Sunday, April 10, 2005

The Big Town

I didn't find time to surf member blogs on Blog Explosion this weekend so nearly all of the visitors to my blog the past two days have been the result of people hunting up terms on search engines like Yahoo and Google. One visitor who Googled in was searching the terms "Wawasee+country+kennel". I can't imagine what they were looking for, but my blog was the fifth listing on the first page of their search. I mentioned Lake Wawasee a few weeks ago in a post about South Bend, the town in Indiana where my mother was born and raised.

The fourth listing on that search was headed 'The Big Town'. It's either a long story or a short book by Ring Lardner. The subtitle, "How I and the Mrs. go to New York to see life and get Katie a husband," tells what the story is about. Katie is the younger sister of the Mrs. I haven't read the whole thing yet, but from what I've seen so far it doesn't seem fictional enough to be a novel and there's too much story in it to call it an essay. It's mostly just Ring Lardner being Ring Lardner.

What I hadn't realized is that Lardner was born and raised in Niles, Michigan, a few short miles north of South Bend, just across the Michigan state line. He actually began his career as a journalist on a paper in South Bend and if 'The Big Town' is as autobiographical as it seems to be, then the resort on Lake Wawasee where my mother worked summers in high school as a lifeguard, not far from where my grandfather was born, was a favorite haunt of Ring Lardner's in the early days of Prohibition.

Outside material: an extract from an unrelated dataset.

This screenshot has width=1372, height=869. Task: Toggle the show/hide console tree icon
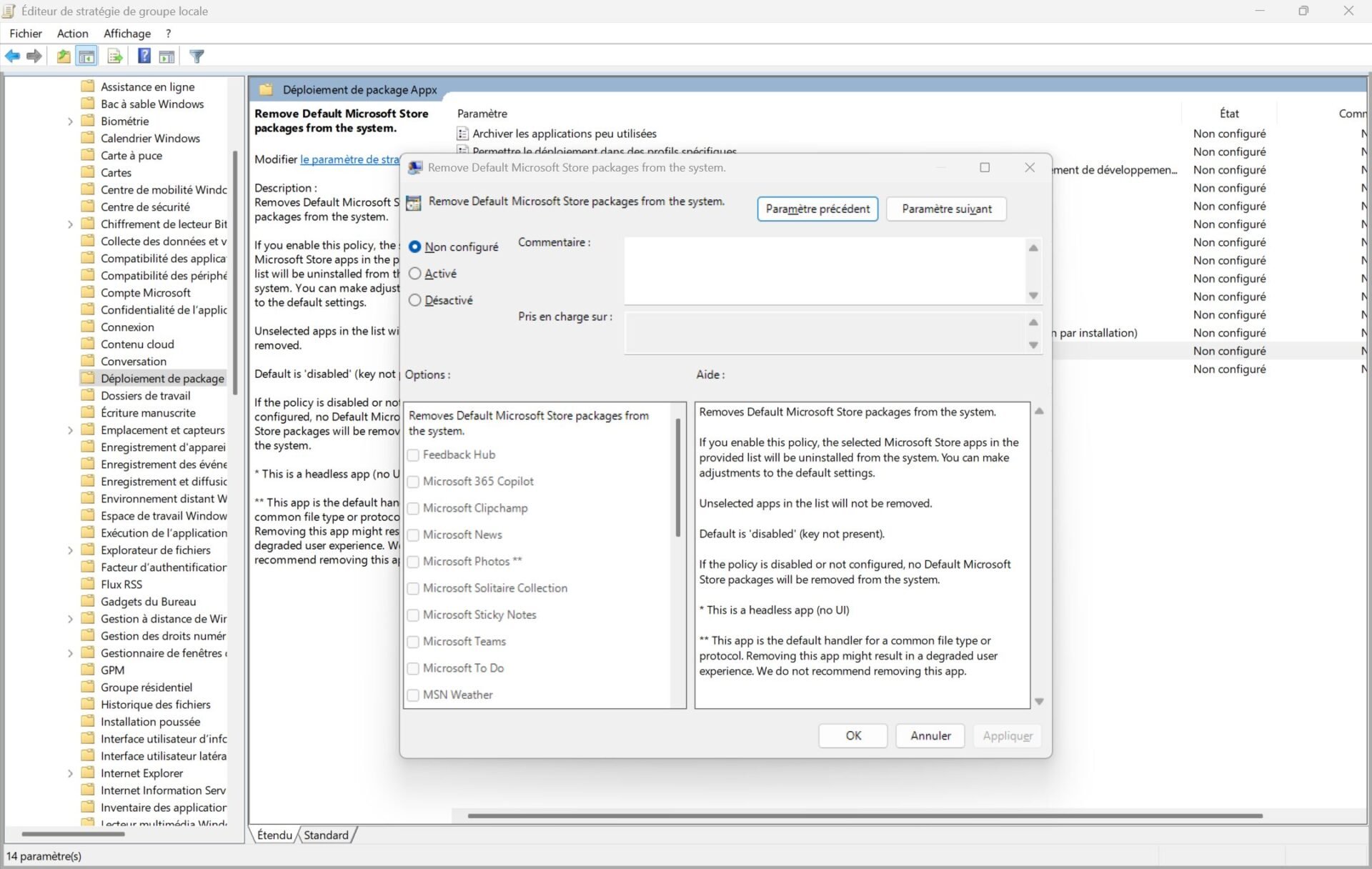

I'm not sure yet if F. Scott Fitzgerald and Ernest Hemingway were actually part of the life he and the Mrs. saw on their trip to the big town. The leaders of The Lost Generation were still youngsters then, in their early twenties, but I understand both of them did acknowledge reading and being influenced by Lardner early on in their careers.

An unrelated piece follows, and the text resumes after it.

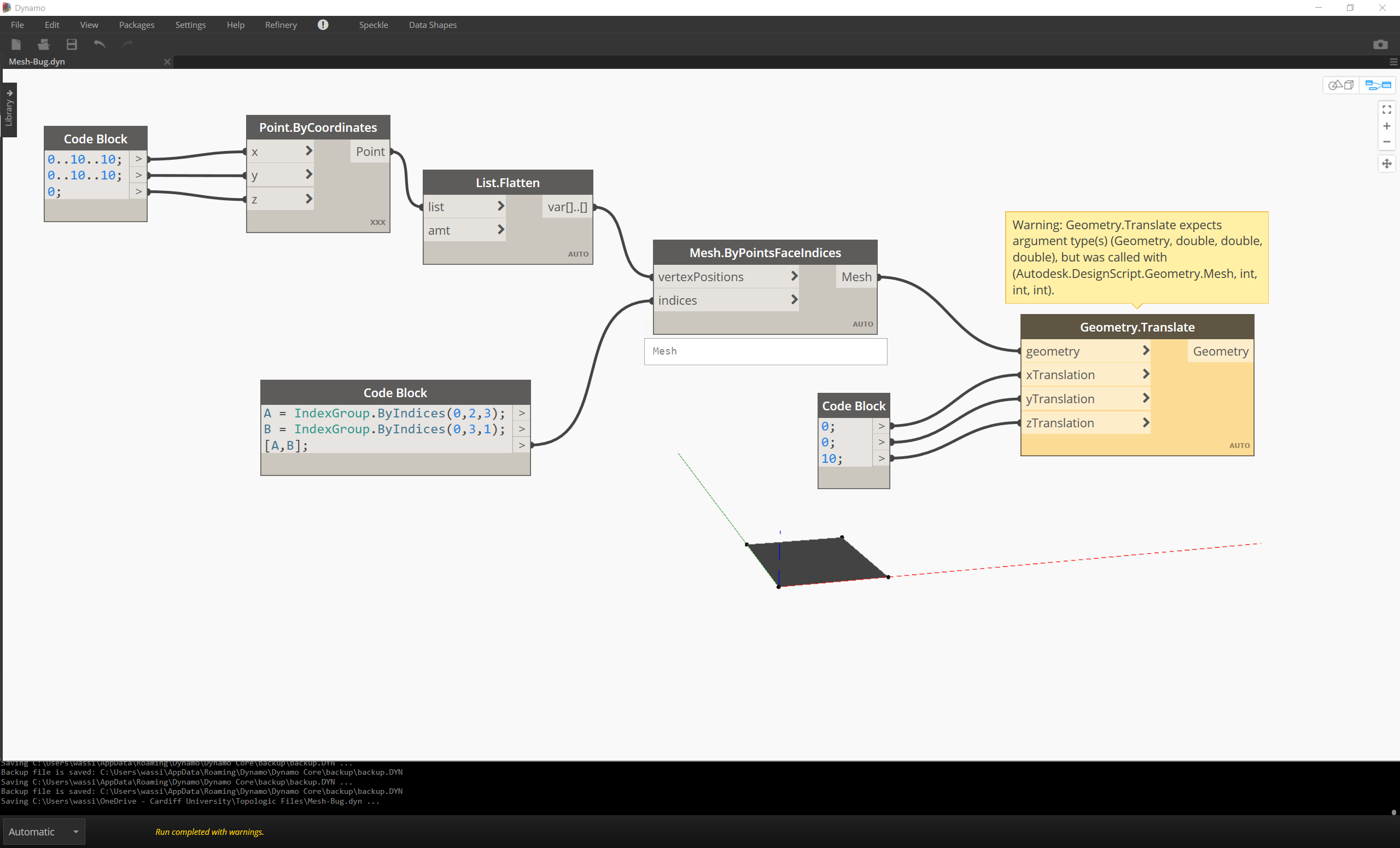The image size is (1400, 848).
Task: Expand the amt input on List.Flatten
Action: tap(500, 230)
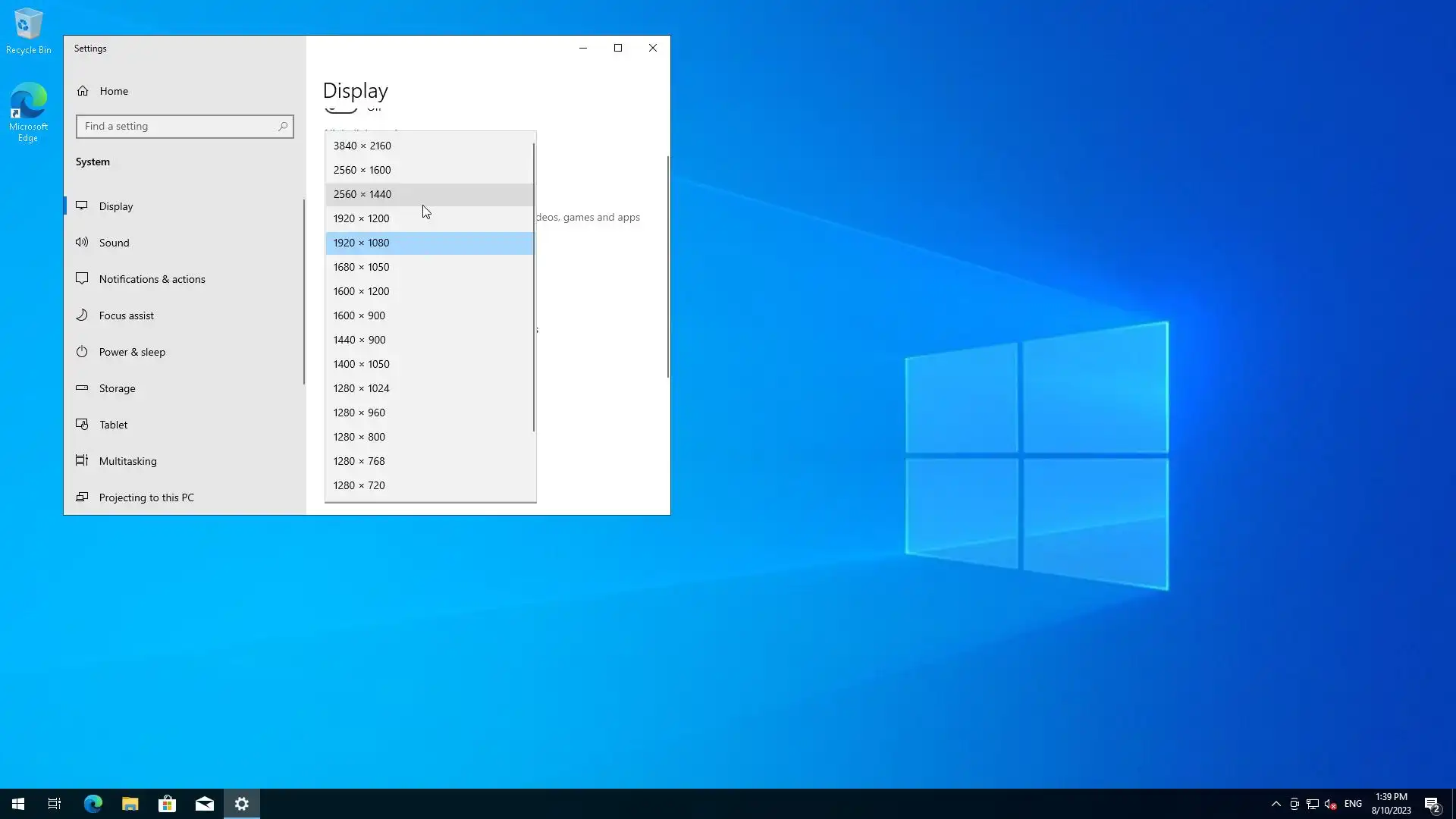
Task: Show hidden icons in system tray
Action: 1276,804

Lardner is often quoted on the subject of genealogy for having said that "the family you come from isn't as important as the family you're going to have." Some people think that Ring Lardner Jr. was a good illustration of that principle. He wasn't quite as famous, but he sure lived a lot longer than Hemingway and Fitzgerald. His one-liner to the HUAC during the Hollywood witchhunts, "if I did, I'd hate myself in the morning," earned him two years in prison and ten years on the blacklist, but it also brought down the House.

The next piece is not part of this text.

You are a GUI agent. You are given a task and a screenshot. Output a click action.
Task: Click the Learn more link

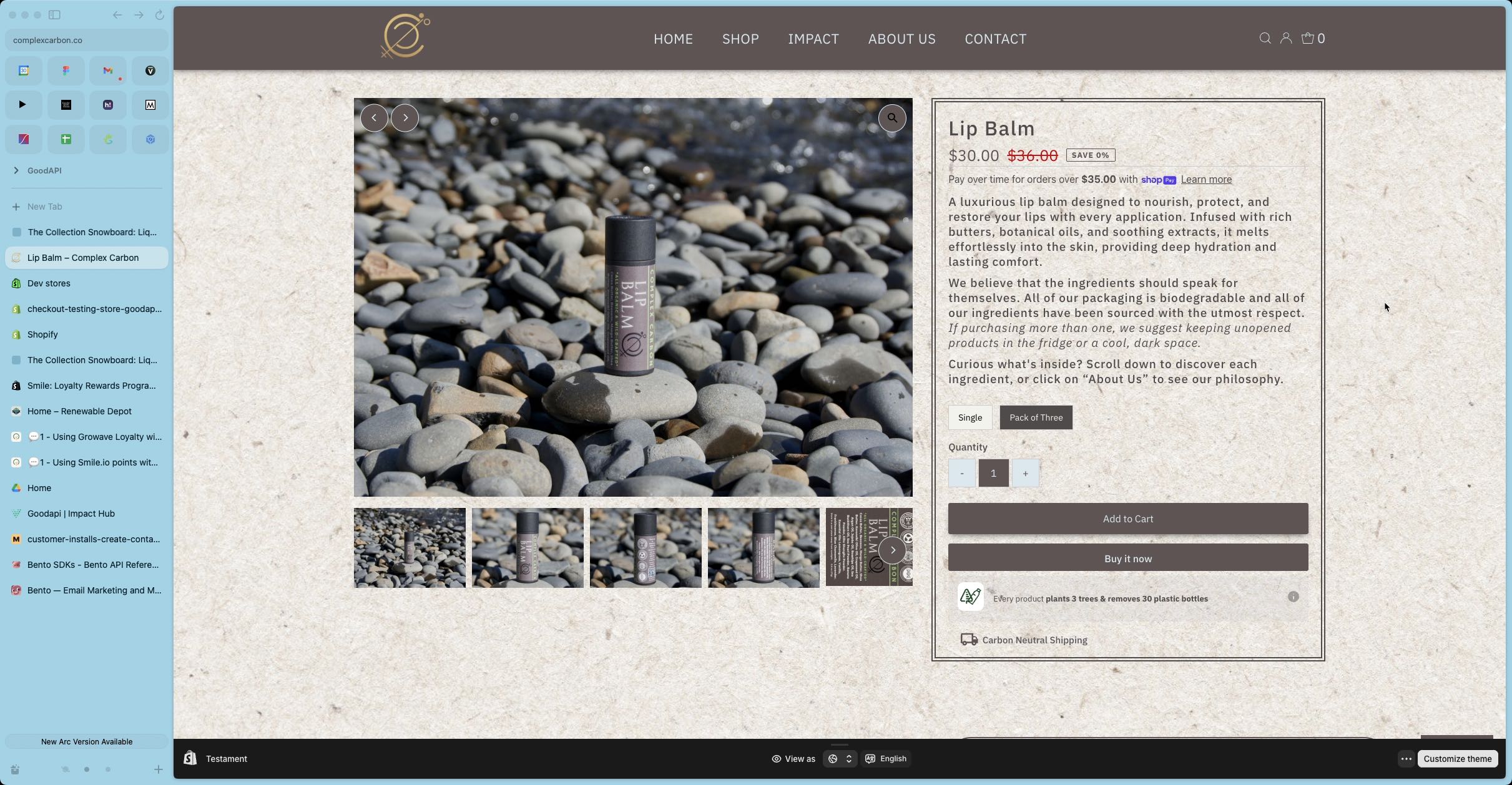pyautogui.click(x=1205, y=180)
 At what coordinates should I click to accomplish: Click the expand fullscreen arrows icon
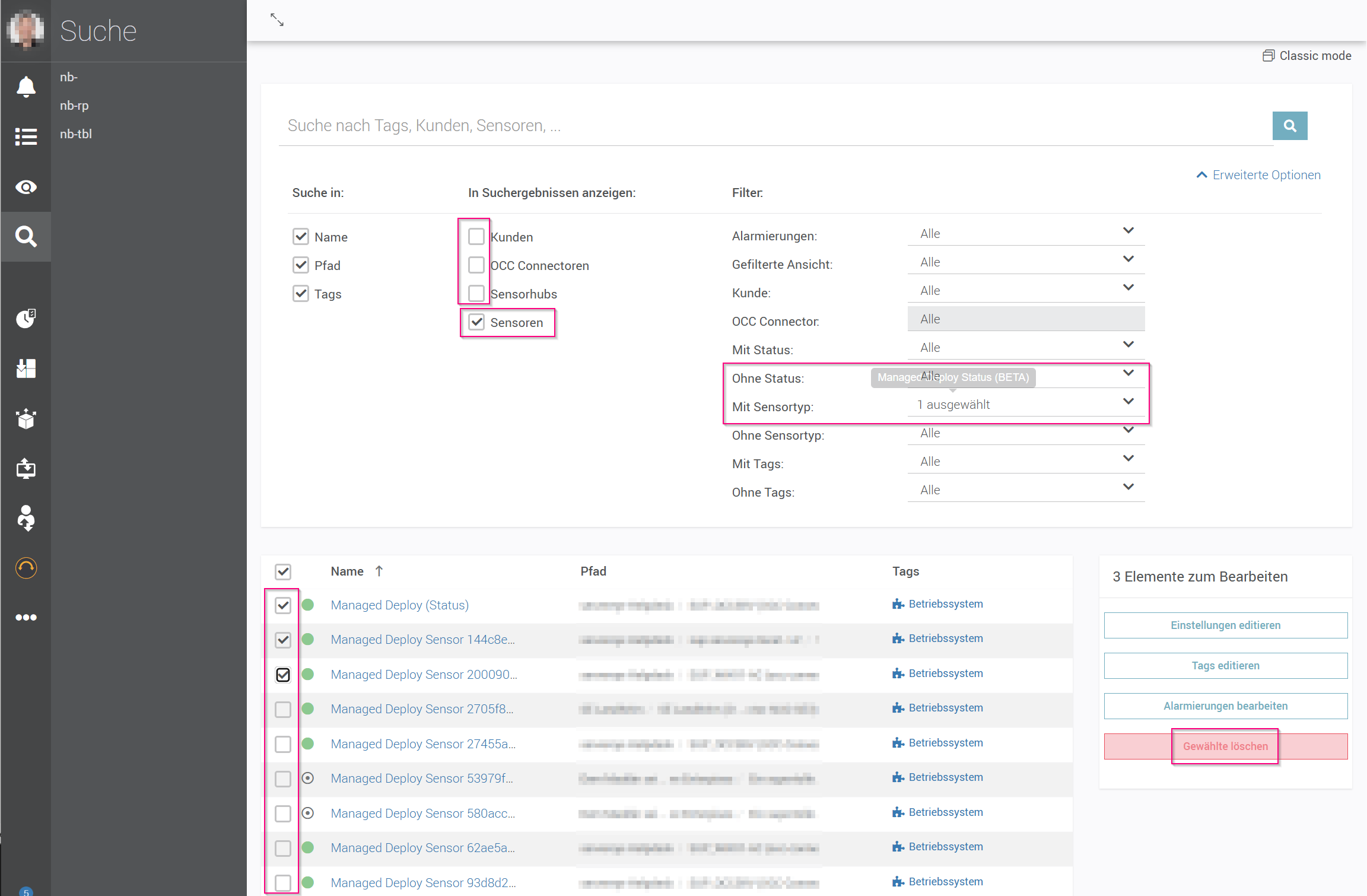[x=277, y=20]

I don't have any kids, but if I did I think I'd recommend that they read Lardner's book I do have a niece and later this year she'll be going off to school in The Big Town.

2 comments:

Anonymous said...

I've never read any Lardner, but sounds like something I'd like. I did a silly post a while ago about Google searches. Check it out if you have a second. Hopefully it will make you chuckle! http://www.denibonet.com/blog/?p=21

Craig said...

Hi Deni
Glad I was finally able to come up with a post suitable for your New York state of mind. Your post with the bare-assed couple linked together on the beach brought me in. I had a visitor this morning to my Black Duck post on a search for Red Lake+Nation+Neo-nazi. My page was fourth on that list.